» WORK TASK: Read through the lines below and copy the ones holding the string "will".

======== SUPPLIED RECORDS

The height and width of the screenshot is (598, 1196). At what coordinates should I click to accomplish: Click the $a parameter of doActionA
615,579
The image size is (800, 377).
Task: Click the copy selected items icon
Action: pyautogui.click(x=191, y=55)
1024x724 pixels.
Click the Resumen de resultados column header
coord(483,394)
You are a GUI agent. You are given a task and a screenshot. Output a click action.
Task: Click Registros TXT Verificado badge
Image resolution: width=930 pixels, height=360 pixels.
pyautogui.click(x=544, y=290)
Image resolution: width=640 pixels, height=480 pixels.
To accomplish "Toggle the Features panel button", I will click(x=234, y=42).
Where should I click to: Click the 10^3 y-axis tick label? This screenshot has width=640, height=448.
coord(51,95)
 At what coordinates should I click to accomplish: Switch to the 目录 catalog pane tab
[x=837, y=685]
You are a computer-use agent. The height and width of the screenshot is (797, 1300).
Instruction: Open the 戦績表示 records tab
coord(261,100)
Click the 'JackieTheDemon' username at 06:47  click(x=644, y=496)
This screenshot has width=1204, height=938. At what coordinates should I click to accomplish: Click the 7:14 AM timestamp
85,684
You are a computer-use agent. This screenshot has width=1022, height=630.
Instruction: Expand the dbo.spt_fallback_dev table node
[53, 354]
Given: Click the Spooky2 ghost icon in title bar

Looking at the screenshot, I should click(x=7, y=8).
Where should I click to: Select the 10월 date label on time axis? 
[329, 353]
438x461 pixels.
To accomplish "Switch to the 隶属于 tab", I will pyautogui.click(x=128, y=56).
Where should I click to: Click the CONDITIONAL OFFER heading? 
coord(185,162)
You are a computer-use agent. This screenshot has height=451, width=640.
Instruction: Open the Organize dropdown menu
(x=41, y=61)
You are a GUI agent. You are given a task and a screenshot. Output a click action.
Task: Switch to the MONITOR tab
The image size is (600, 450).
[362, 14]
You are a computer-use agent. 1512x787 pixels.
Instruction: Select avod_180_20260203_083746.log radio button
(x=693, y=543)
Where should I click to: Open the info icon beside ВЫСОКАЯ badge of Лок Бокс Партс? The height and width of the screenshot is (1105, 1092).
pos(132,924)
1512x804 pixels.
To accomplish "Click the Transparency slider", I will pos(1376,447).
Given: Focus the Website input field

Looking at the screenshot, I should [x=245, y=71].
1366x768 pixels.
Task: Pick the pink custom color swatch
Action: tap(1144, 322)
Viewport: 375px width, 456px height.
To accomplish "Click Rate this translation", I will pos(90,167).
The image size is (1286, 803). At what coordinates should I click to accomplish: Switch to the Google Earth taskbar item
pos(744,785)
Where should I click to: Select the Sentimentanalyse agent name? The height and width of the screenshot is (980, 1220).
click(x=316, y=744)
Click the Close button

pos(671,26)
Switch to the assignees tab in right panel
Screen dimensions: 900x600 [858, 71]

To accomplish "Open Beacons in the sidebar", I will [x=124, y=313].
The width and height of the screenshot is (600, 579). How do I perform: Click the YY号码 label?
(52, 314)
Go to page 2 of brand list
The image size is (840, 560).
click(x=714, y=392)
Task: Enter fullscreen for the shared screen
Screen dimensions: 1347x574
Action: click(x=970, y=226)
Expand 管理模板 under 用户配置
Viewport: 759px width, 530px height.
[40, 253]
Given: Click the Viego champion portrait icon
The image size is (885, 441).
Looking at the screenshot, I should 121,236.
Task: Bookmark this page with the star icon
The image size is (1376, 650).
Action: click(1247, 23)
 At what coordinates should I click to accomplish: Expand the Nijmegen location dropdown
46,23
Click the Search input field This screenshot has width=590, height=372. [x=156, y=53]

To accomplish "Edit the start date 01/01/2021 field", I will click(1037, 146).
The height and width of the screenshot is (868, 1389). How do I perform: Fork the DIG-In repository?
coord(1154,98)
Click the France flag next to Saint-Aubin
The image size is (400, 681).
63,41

================

» RESPONSE TO THE EXERCISE:
To accomplish "Toggle the Features panel button", I will click(x=234, y=42).
To accomplish "Switch to the 隶属于 tab", I will pyautogui.click(x=128, y=56).
To accomplish "Click the Transparency slider", I will pos(1376,447).
To accomplish "Click Rate this translation", I will pos(90,167).
To accomplish "Open Beacons in the sidebar", I will [x=124, y=313].
To accomplish "Edit the start date 01/01/2021 field", I will click(1037, 146).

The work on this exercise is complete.